You work in a team that deploys IOT devices around the world to do some data collection. These device have very limited hard disk, memory and cpu capacity. You have about 5 million devices deployed, and from time to time you deploy new patch updates to the software running on these devices as much as twice a day. Your only maintain a single backend machine that collects the data from all 5 million devices. Your single backend machine has limited network and processing capacity. And from time to time, some of these devices go off line for as much as a month. The data they collect is also sensitive in the sense that, they need to be reported to the backend within seconds for additional processing otherwise the data becomes useless.

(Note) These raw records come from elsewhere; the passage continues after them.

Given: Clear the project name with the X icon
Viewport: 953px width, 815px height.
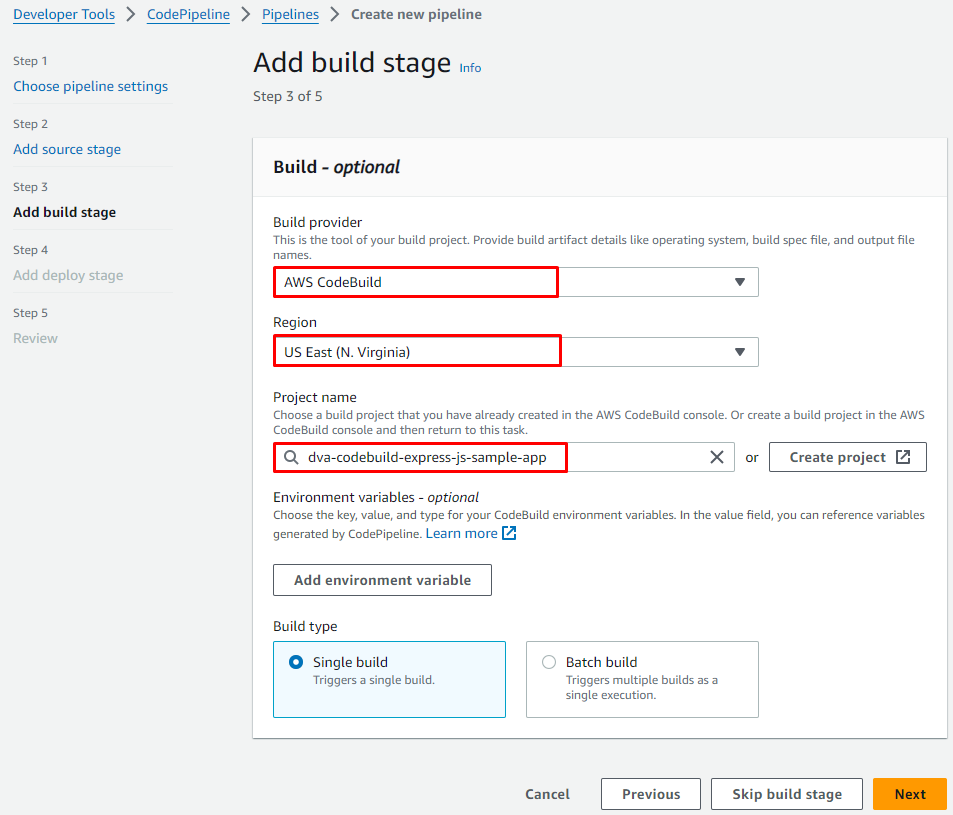Looking at the screenshot, I should [716, 457].
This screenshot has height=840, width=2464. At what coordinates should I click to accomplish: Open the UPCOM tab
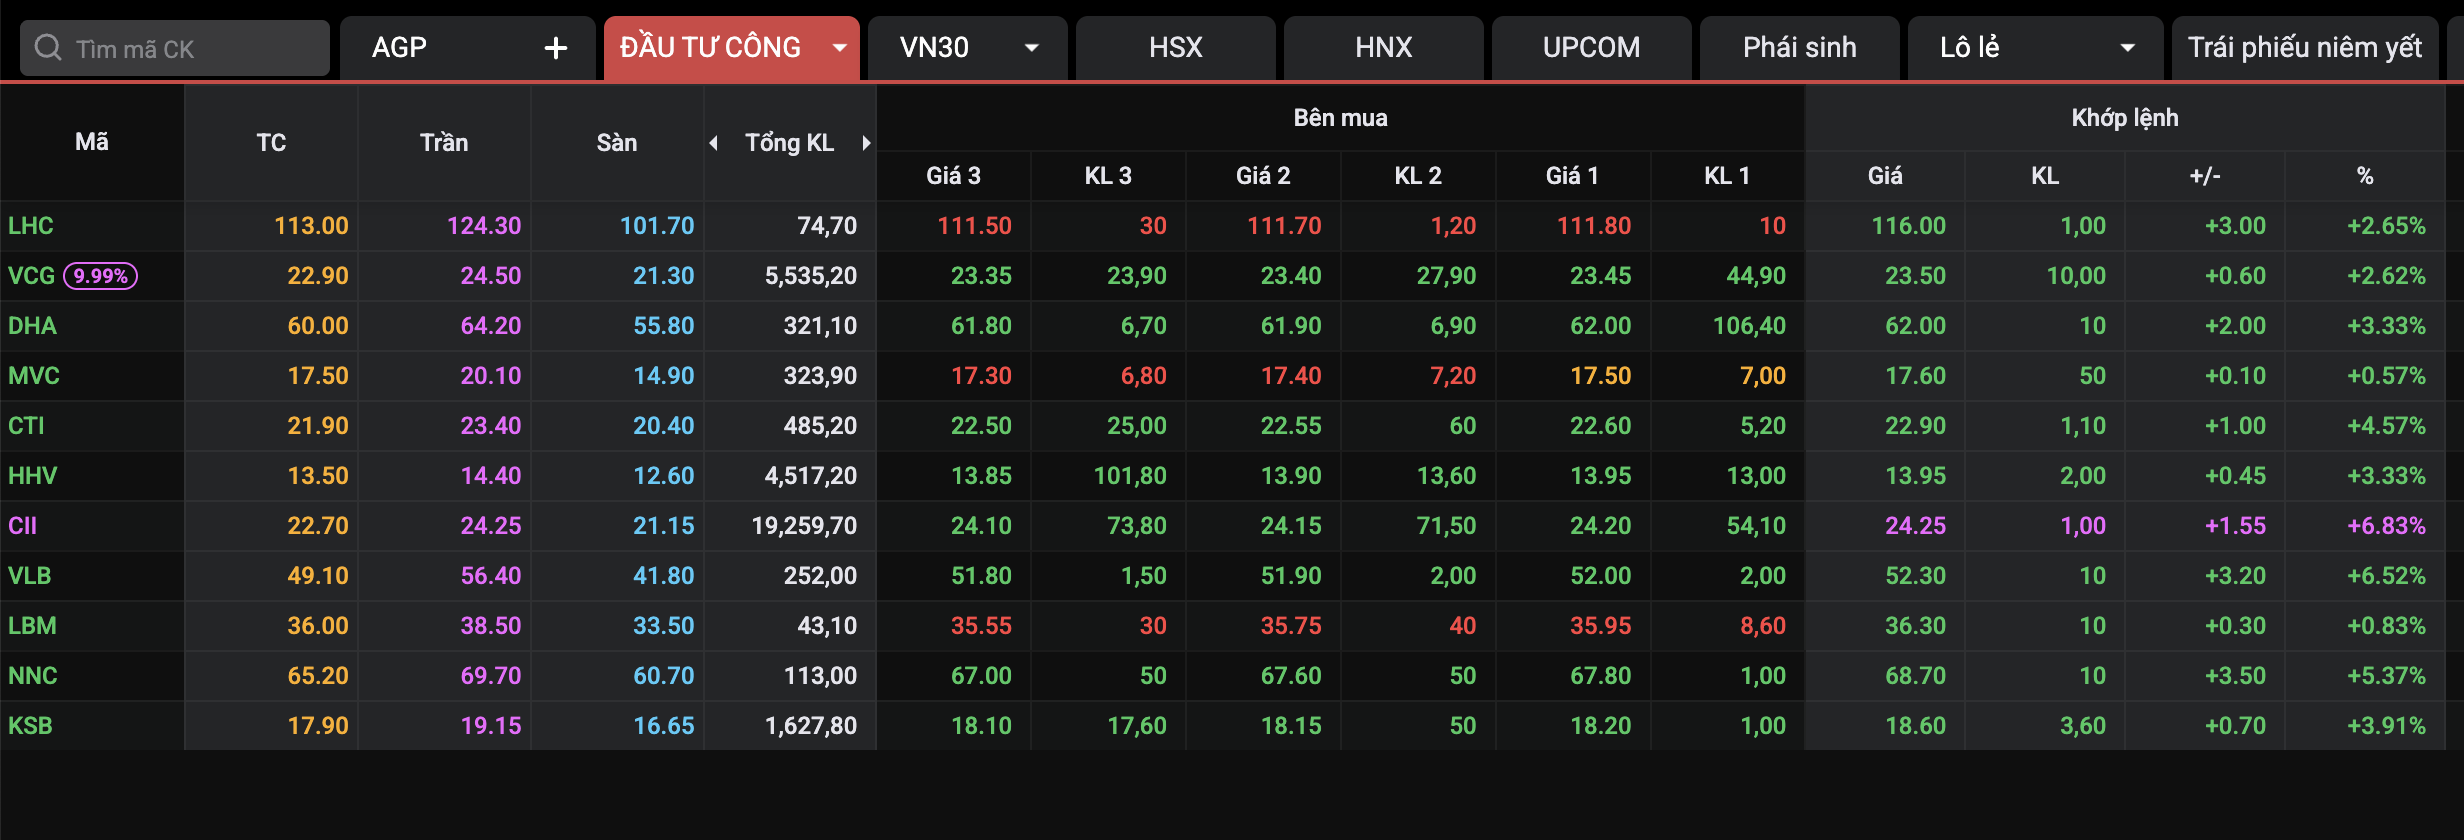1591,48
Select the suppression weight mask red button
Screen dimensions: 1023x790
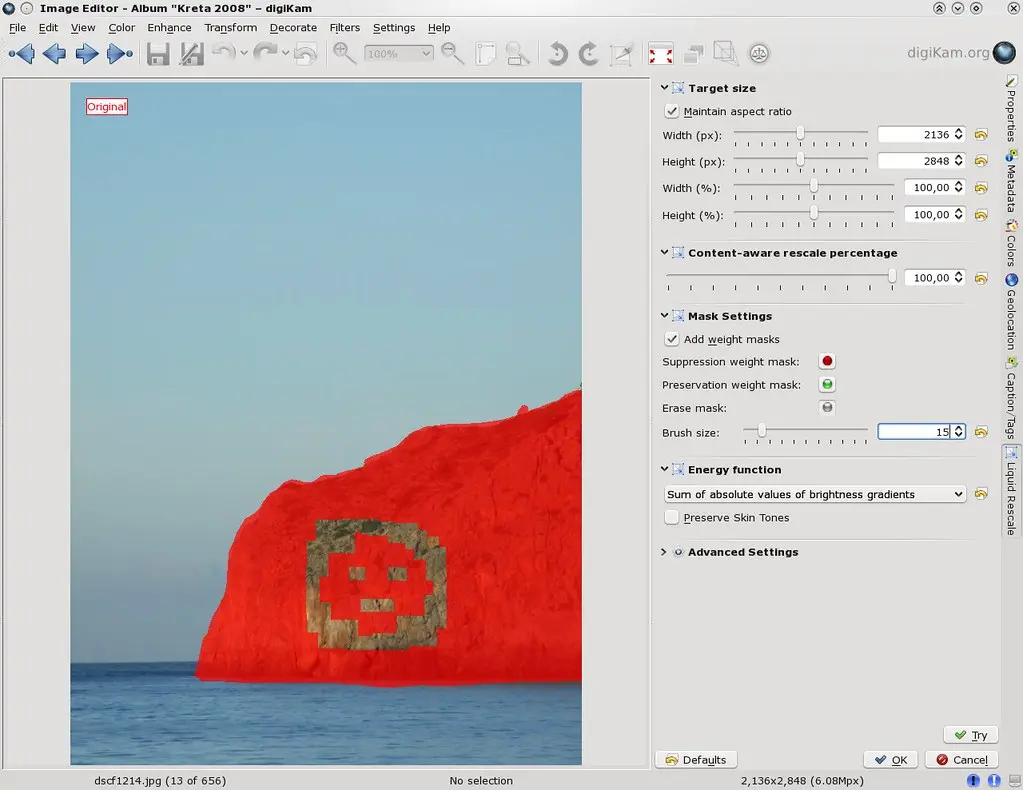click(x=827, y=362)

What are some of the issues that could come up with such a system, and how are you going to design around it.

  1. One backend machine is a bottle neck and single point of failure. If that machine goes done it means the IOT devices will have no where to send their data. It would be better to have multiple backend machines with a couple of proxies in front of them. That are distributing work to the backend. These proxies when checking for load and the backend and it’s liveliness.

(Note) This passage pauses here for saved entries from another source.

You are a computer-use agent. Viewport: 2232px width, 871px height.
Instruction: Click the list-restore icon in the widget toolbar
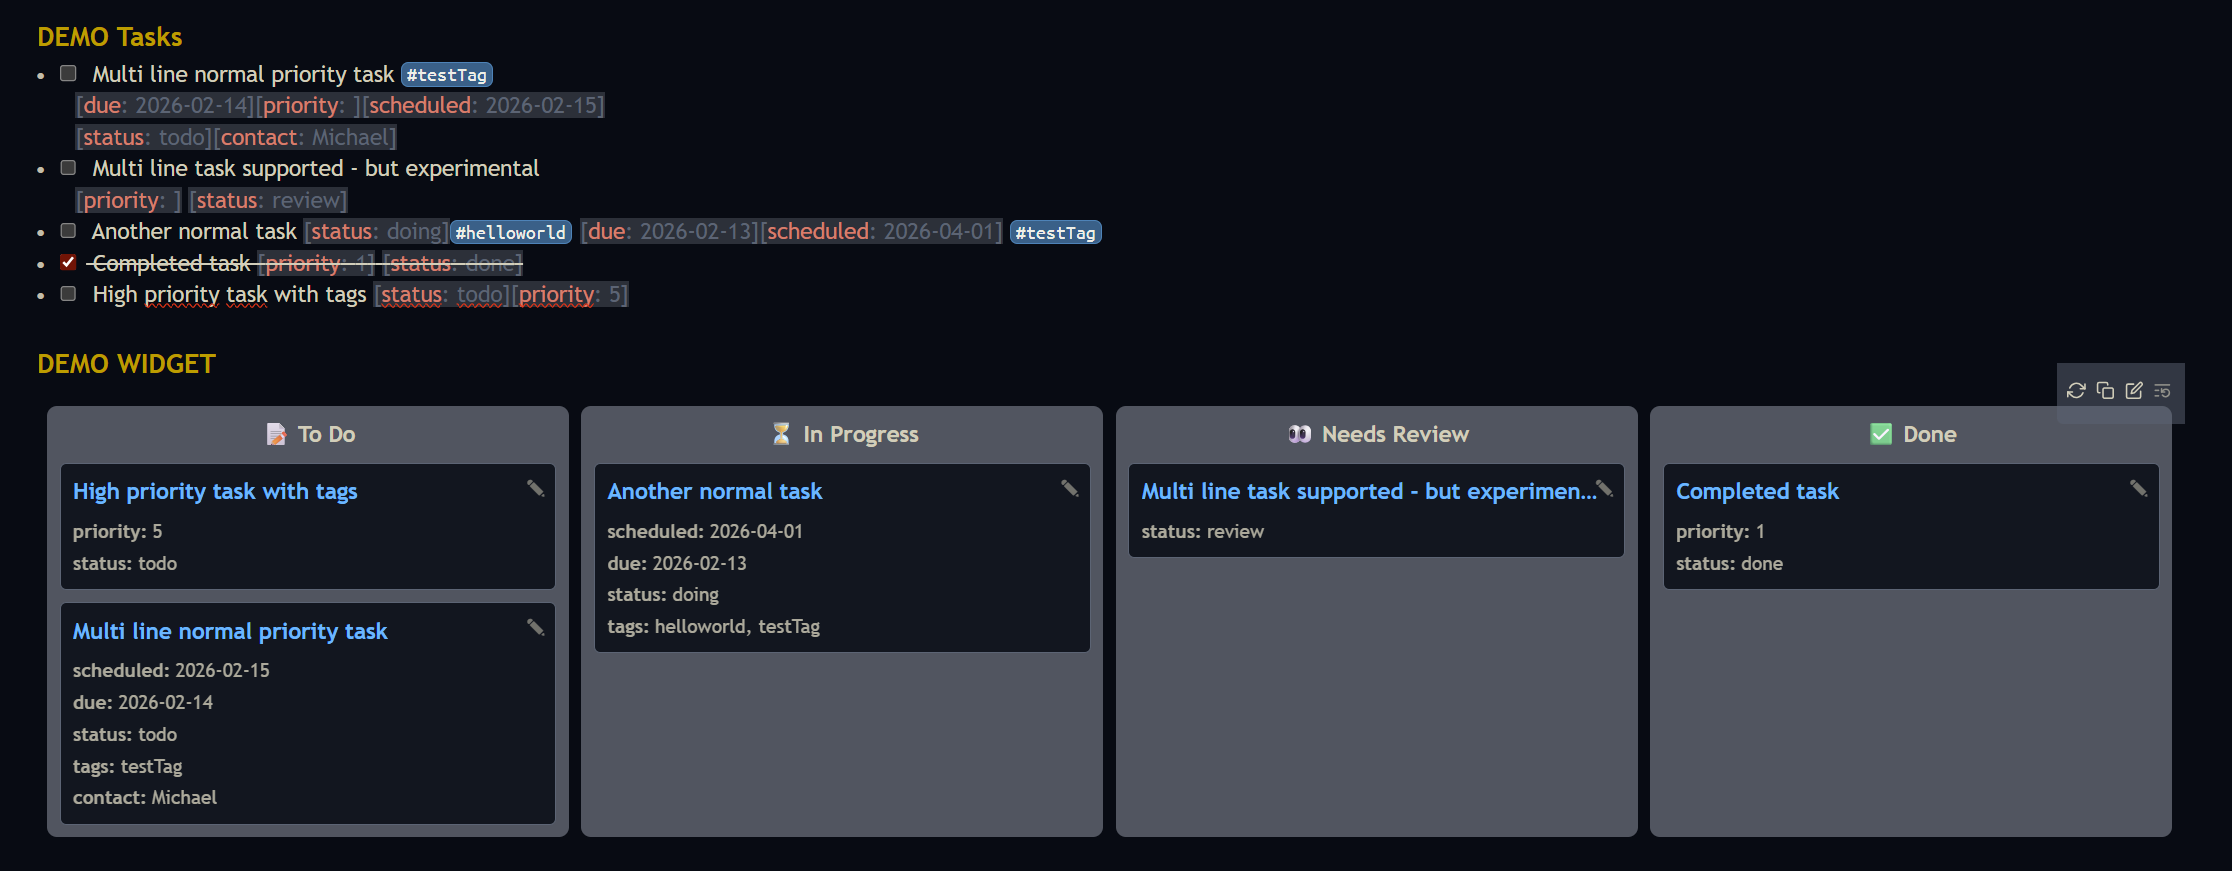[2162, 391]
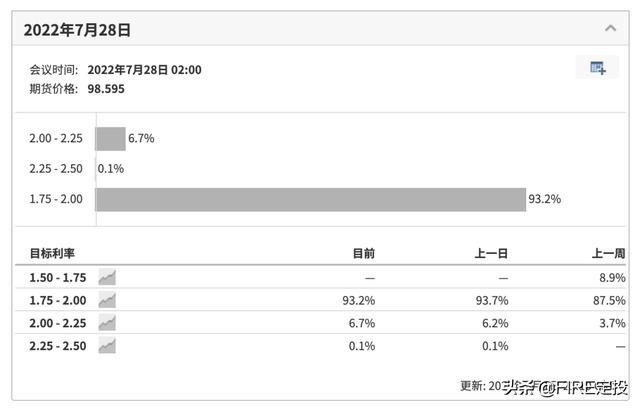This screenshot has width=640, height=408.
Task: Click the 期货价格 value 98.595
Action: pos(106,89)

  2. Since the data being sent from the IOT devices are time sensitive, it will be a good idea to have several of them deployed (for example 3) per location, So that during the update process a rolling update strategy would be used. This will prevent lost of data for a particular location, as other devices will be reading and sending data to the backend once one is being upgrade.

  3. To buffer load on backend a message queue can be used to receive messages to help buffer the work that the a backend server has to perform at a specific time

  1. obviously, a single backend is a problem constraint not a point of the solution.
  2. having 3 iot devices at a single point, increase traffic to the backend by 3, cost by 3 and deploy 10 million devices is a logistical nightmare. the point is how do we design a system with existing infrastructure.
  3. What problem does having a queue solve. this still still has the issue of the ttl. Cos if a message sits in a queue for more than the allotted seconds, it is still becomes useless.
  1. For the cost increase i agree. The deployment to the IOT devices should be automated.
  2. Well it’s better to have a delayed message than none at all. At least it would show you by how much you backend is following back in processing the messages sent in by the devices

How would we automate the deployment?

of what use is the is this info?

This will be useful for capacity planning.

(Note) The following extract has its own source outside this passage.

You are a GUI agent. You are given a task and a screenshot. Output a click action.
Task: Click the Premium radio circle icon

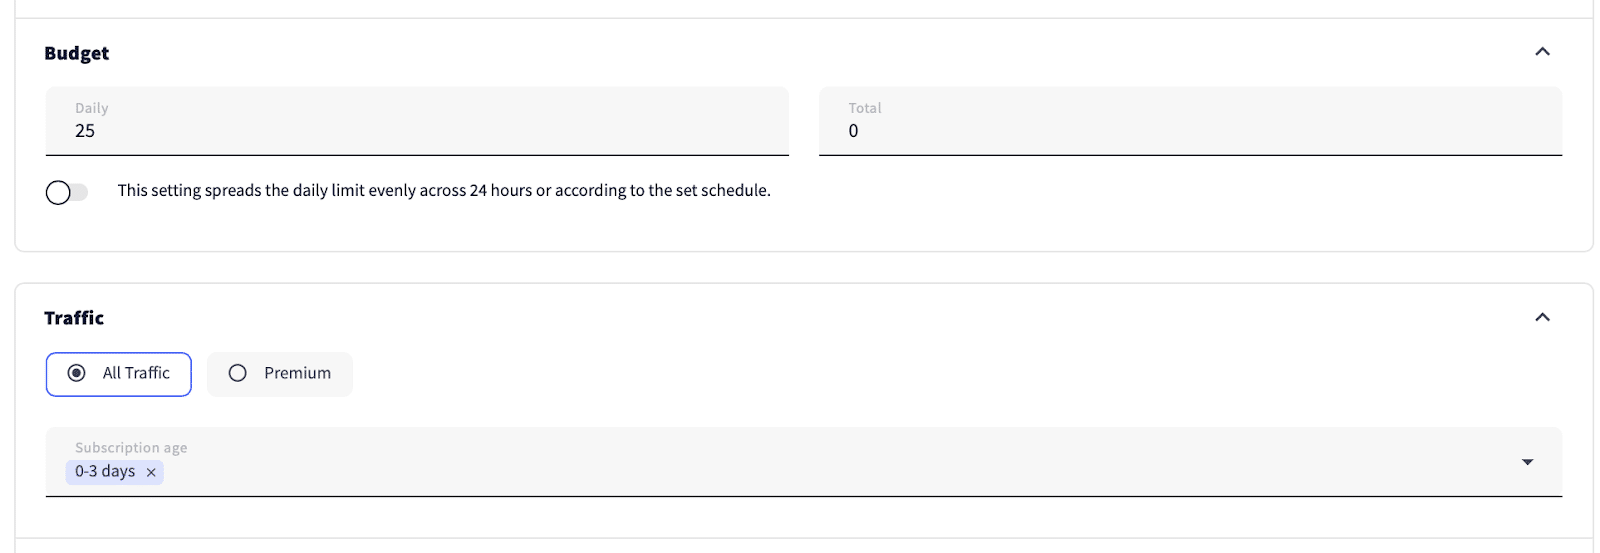click(x=237, y=373)
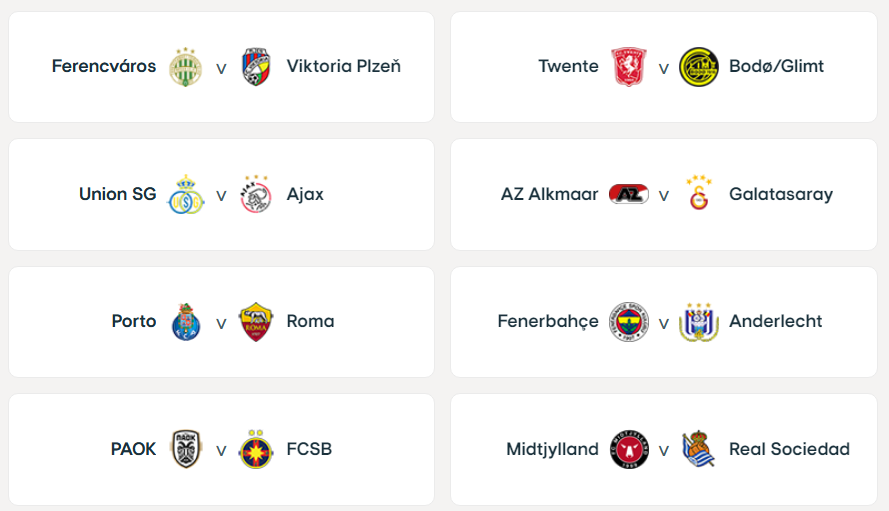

We can use an ansible playbook for that or ?

capacity planning for what? how will that help with the current problem at hand?

an IOT is a hardware device. Can we deploy a hardware device using an ansible playbook? Unless i misunderstood you.

Sorry i think i am misunderstanding you. “from time to time you deploy new patch updates to the software running on these devices as much as twice a day” I thought this means the software running on the hardware. I was referring to the software on the IOT devices not the devices themselves

Got you we are only interested in the current problem

how will we deploy to 5 million devices using an ansible playbook?